Communications in Analysis and Geometry

Volume 29 (2021)

Number 4

Bernstein–Moser-type results for nonlocal minimal graphs

Pages: 761 – 777

DOI: https://dx.doi.org/10.4310/CAG.2021.v29.n4.a1

Authors

Matteo Cozzi (Dipartimento di Matematica, Università degli Studi di Milano, Italy)

Alberto Farina (Laboratoire Amiénois de Mathématique Fondamentale et Appliquée, Université de Picardie, Amiens, France)

Luca Lombardini (Dipartimento di Matematica, Università degli Studi di Padova, Italy)

Abstract

We prove a flatness result for entire nonlocal minimal graphs having some partial derivatives bounded from either above or below.

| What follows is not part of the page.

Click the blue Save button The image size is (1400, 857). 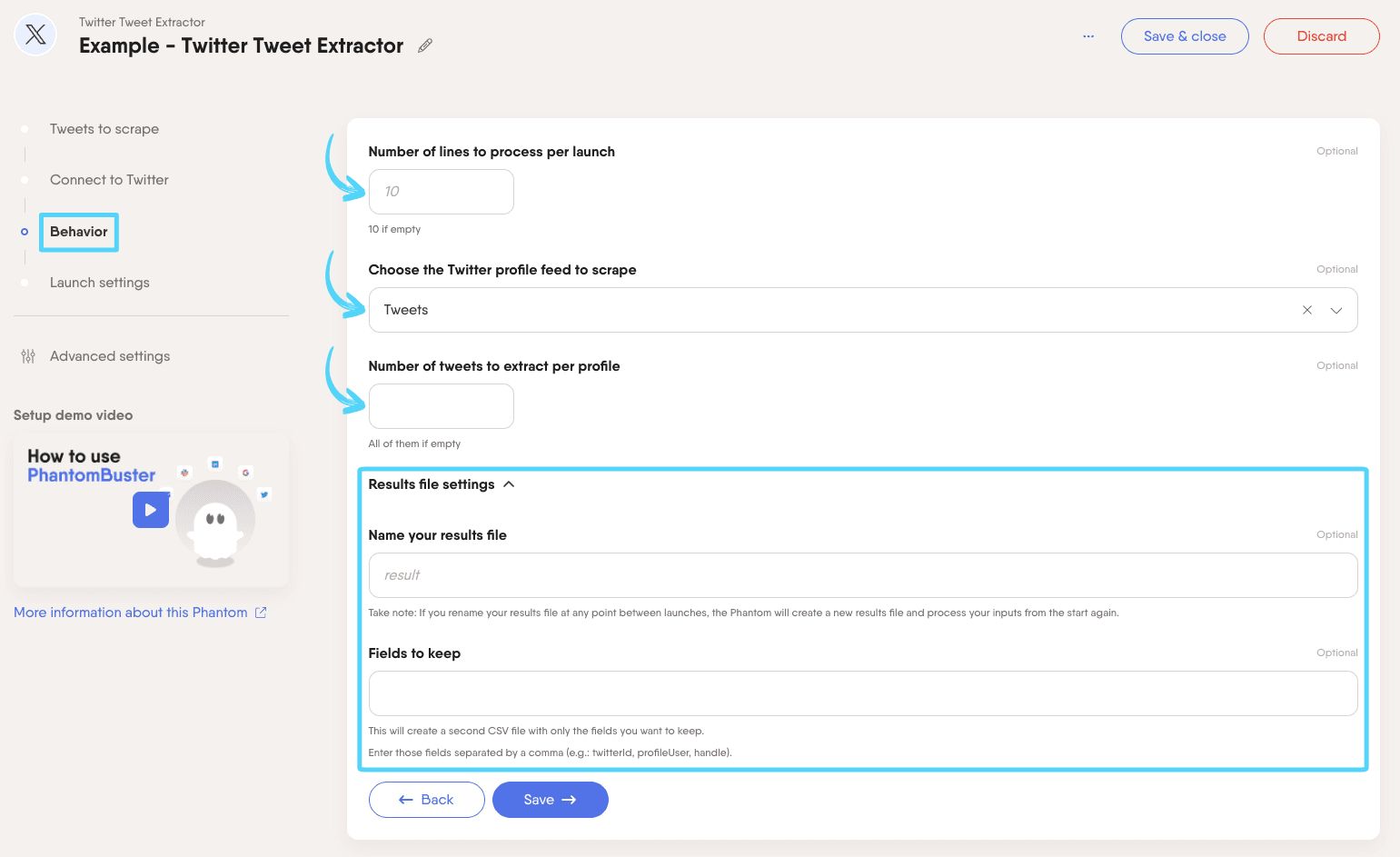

This result generalizes fractional versions of classical theorems due to Bernstein and Moser. Our arguments rely on a general splitting result for blow-downs of nonlocal minimal graphs.

Employing similar ideas, we establish that entire nonlocal minimal graphs bounded on one side by a cone are affine.

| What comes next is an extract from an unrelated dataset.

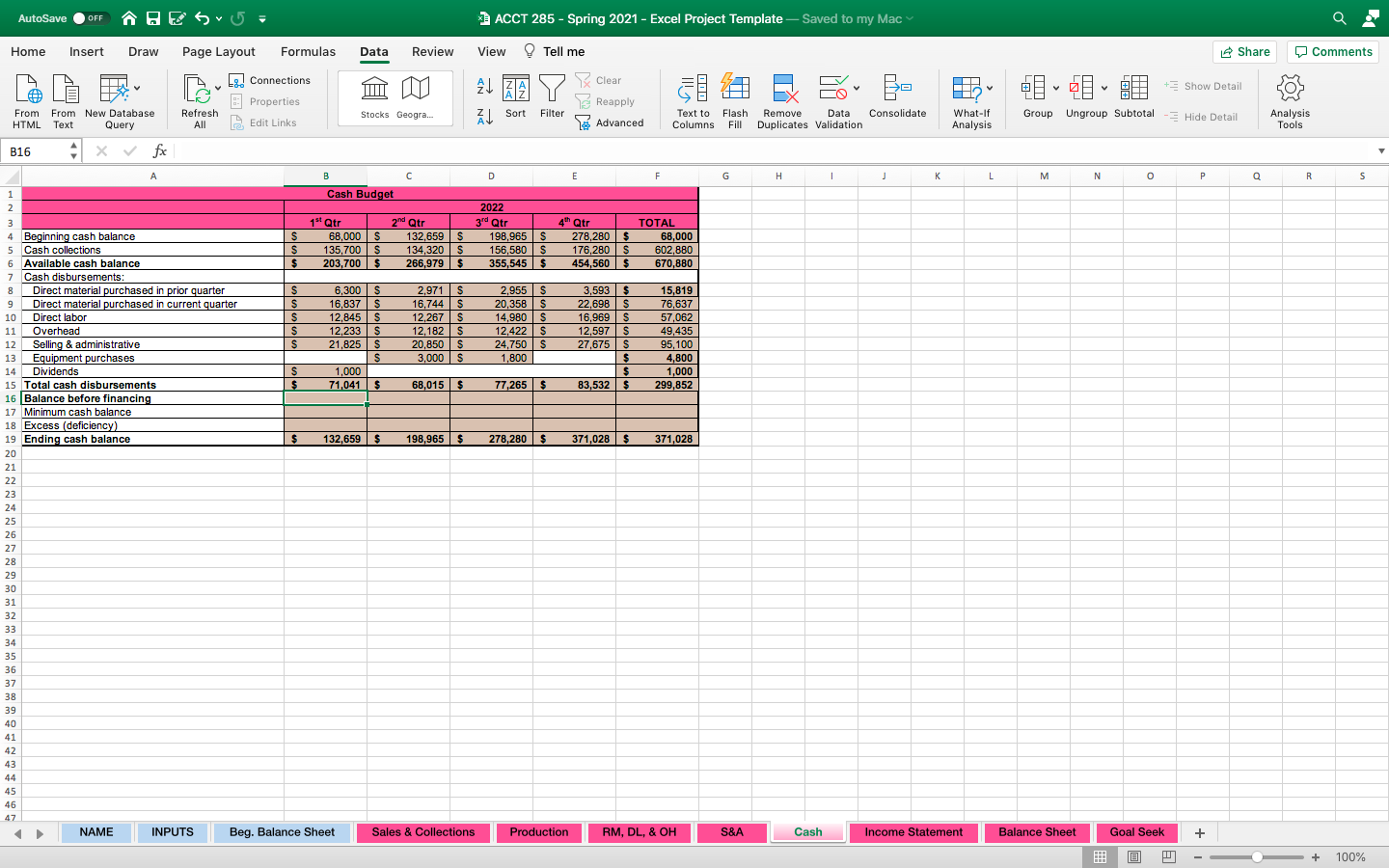Image resolution: width=1389 pixels, height=868 pixels.
Task: Click Remove Duplicates
Action: point(782,99)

Moreover, we show that entire graphs having constant nonlocal mean curvature are minimal, thus extending a celebrated result of Chern on classical CMC graphs.

The first author acknowledges support from a Royal Society Newton International Fellowship, from the MINECO grants MTM2014-52402-C3-1-P and MTM2017-84214-C2-1-P, and from the María de Maeztu Programme for Units of Excellence in R&D with project code MDM-2014-0445.

Received 26 July 2018

Accepted 19 November 2018

Published 22 July 2021